El estupor y la maravilla.
Galaxia Gutenberg. Barcelona, 2018.
Cada vez entiendo menos por qué se visitan los museos tan deprisa, por qué se afanan todos en mirar el mayor número posible de cuadros si la mejor forma de ver un museo -cualquiera que sea- es contemplar un solo cuadro, sólo uno. En este sentido, mi Álbum del equilibrista no es, simplemente, un homenaje a El equilibrista de Paul Klee, sino a todo el museo e, incluso, a todos los museos del mundo y -no exagero- al arte en general. Quiero decir que la mejor forma de conocer muchas cosas es atender sólo a una. O, dicho de otra manera, que el mejor consejo que puede darse a quienes quieren conocer el mundo es que se queden en su casa. Para conocer el mundo, es sabido que no hay nada peor que viajar: los viajes son, precisamente, lo que más nos impide hacernos una idea del mundo. Cualquier viajero experimentado sabe que el atractivo de los viajes radica en que, por este medio, se consigue no estar en ningún sitio.
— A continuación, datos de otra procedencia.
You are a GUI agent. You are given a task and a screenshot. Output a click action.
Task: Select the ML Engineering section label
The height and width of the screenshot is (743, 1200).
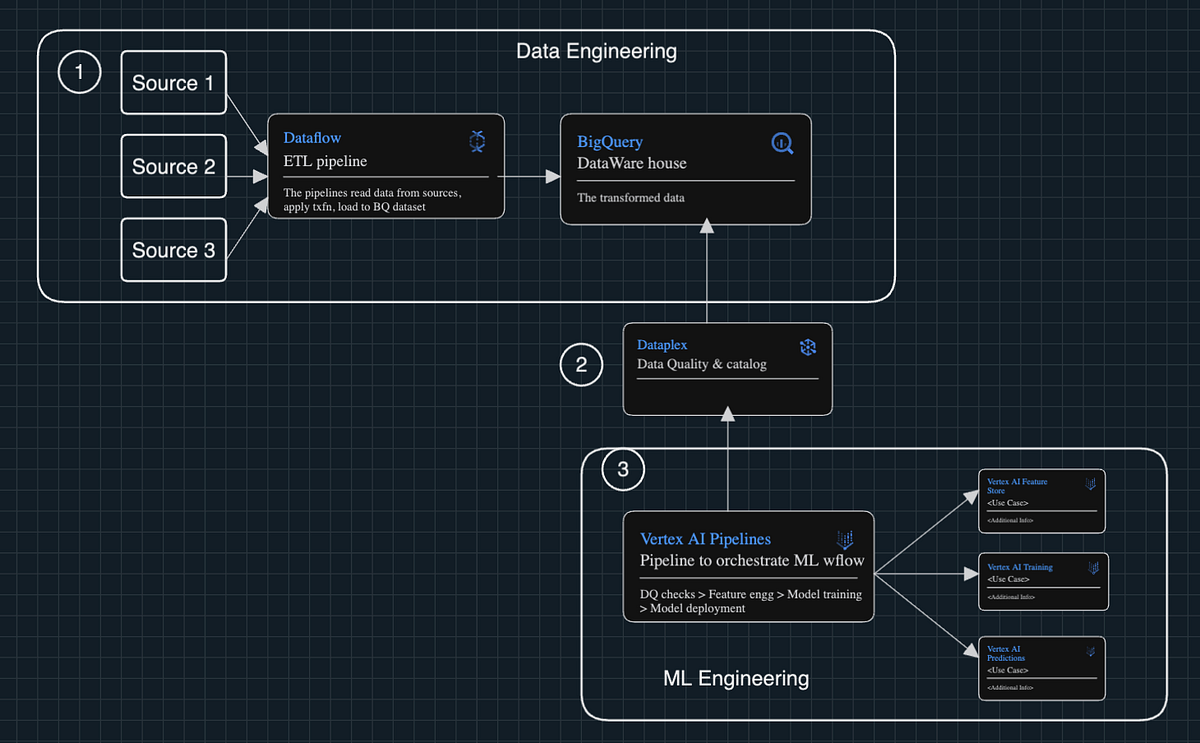[x=735, y=678]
Construida como las memorias del sesentón Alois Vogel, después de un cuarto de siglo como vigilante del imaginario Museo de los Expresionistas de Coblenza, El estupor y la maravilla es un constante ejercicio de aprendizaje de la mirada, de contemplación y de introspección en el que se combinan la observación y la meditación, los sentidos y la inteligencia, lo exterior y lo interior, lo visible y lo invisible.
Son las memorias del espectador privilegiado que es Vogel, especialista en el cuadro El equilibrista, de Paul Klee, que es el que figura en la portada, a fuerza de observarlo durante los diez años que lleva en la sala dedicada a ese pintor.
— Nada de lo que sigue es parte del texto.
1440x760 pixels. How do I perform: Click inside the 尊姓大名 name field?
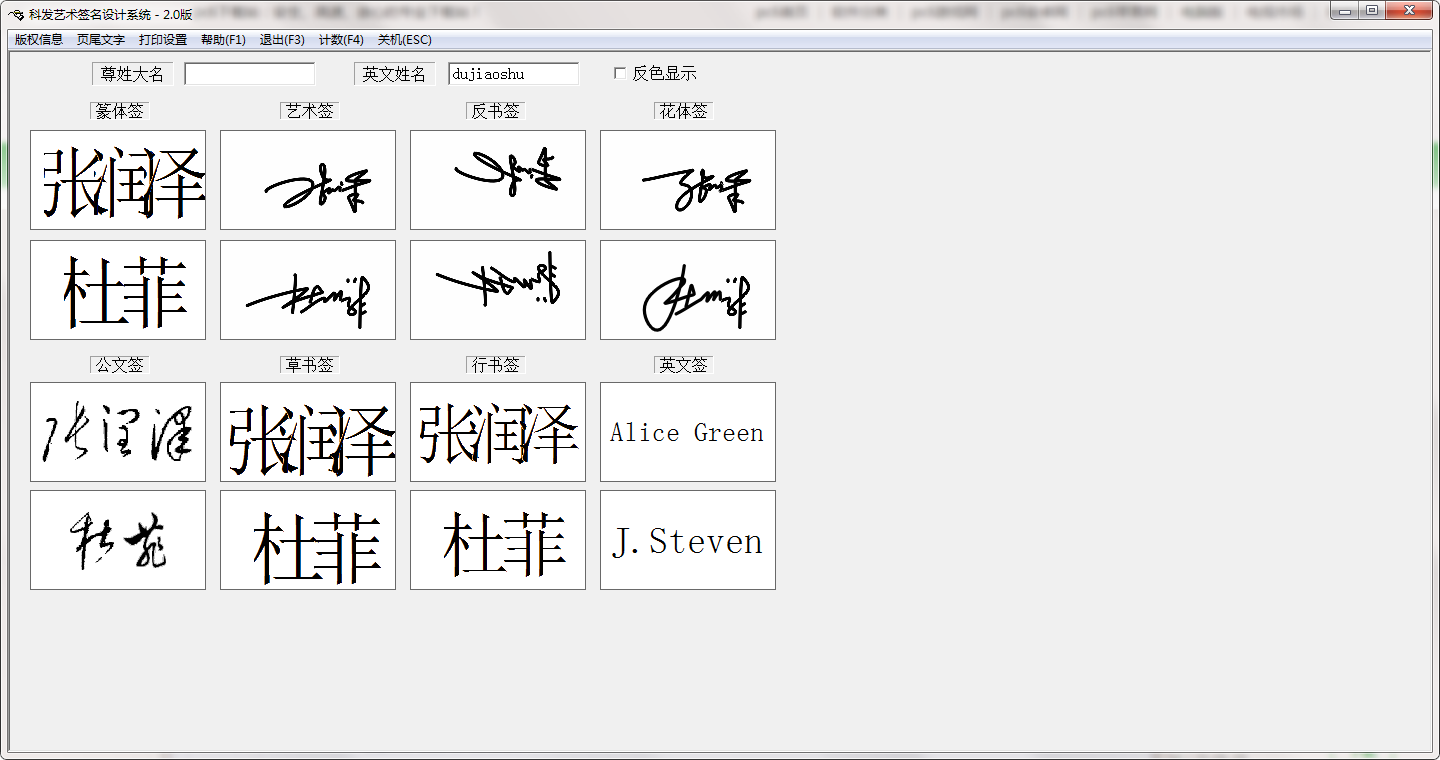coord(249,73)
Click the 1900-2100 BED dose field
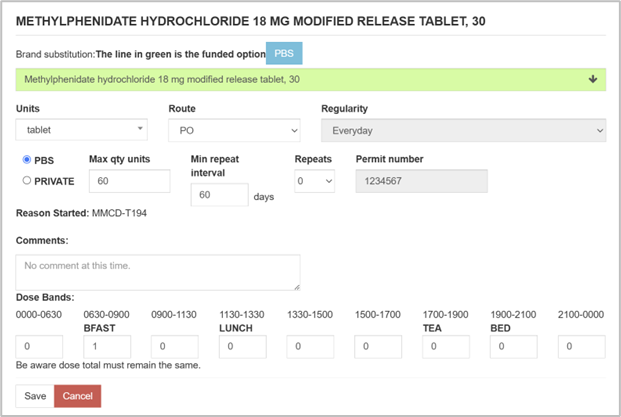This screenshot has width=621, height=417. coord(513,347)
Es una de las siete salas que centran las siete partes en las que se articula la novela, enmarcada por dos capítulos de entrada y dos de salida y recorrida por la mirada solitaria y sutil de un hombre ensimismado en su mundo interior, metaforizado en las salas del museo, en las que la imaginación se impone a lo trivial desde la atención a lo pequeño, a lo insignificante, a lo que Ortega llamaba primores de lo vulgar a propósito de Azorín.
Lo resume el vigilante en estas líneas: de esto es de lo que he querido hablar en este libro: de la perla que se esconde dentro de lo cotidiano, del milagro de lo banal.
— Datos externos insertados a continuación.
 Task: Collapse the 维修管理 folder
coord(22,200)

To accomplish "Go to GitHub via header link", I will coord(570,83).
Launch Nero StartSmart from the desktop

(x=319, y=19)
Y esa mirada a lo pequeño se afirma también en estas palabras del narrador que resumen su punto de vista, su manera de estar en el mundo y de mirarlo:
Y así va deslizándose también la mirada del lector por el asombroso mundo de lo pequeño que se evoca en un capítulo de estas páginas inolvidables: entre la belleza y la bondad, entre el humor y la humildad, entre el estupor y la maravilla, una equilibrada manera de estar en el mundo:
La imaginación o riqueza interior es una cualidad muy beneficiosa para hacer frente a la soledad que suele comportar la vigilancia. La fantasía que he logrado desarrollar durante estos veintiséis años, como el ya mentado sentido de la observación, es también monstruosa. Y es que he llegado a un punto en el que todo –hasta lo más pequeño, sobre todo lo más pequeño– me produce un hondo estupor. Ante cualquier cosa que vea, toque, guste, oiga o huela, me sobreviene la impresión de estar ante una maravilla y eso es lo que he descubierto en estos años: el estupor y la maravilla.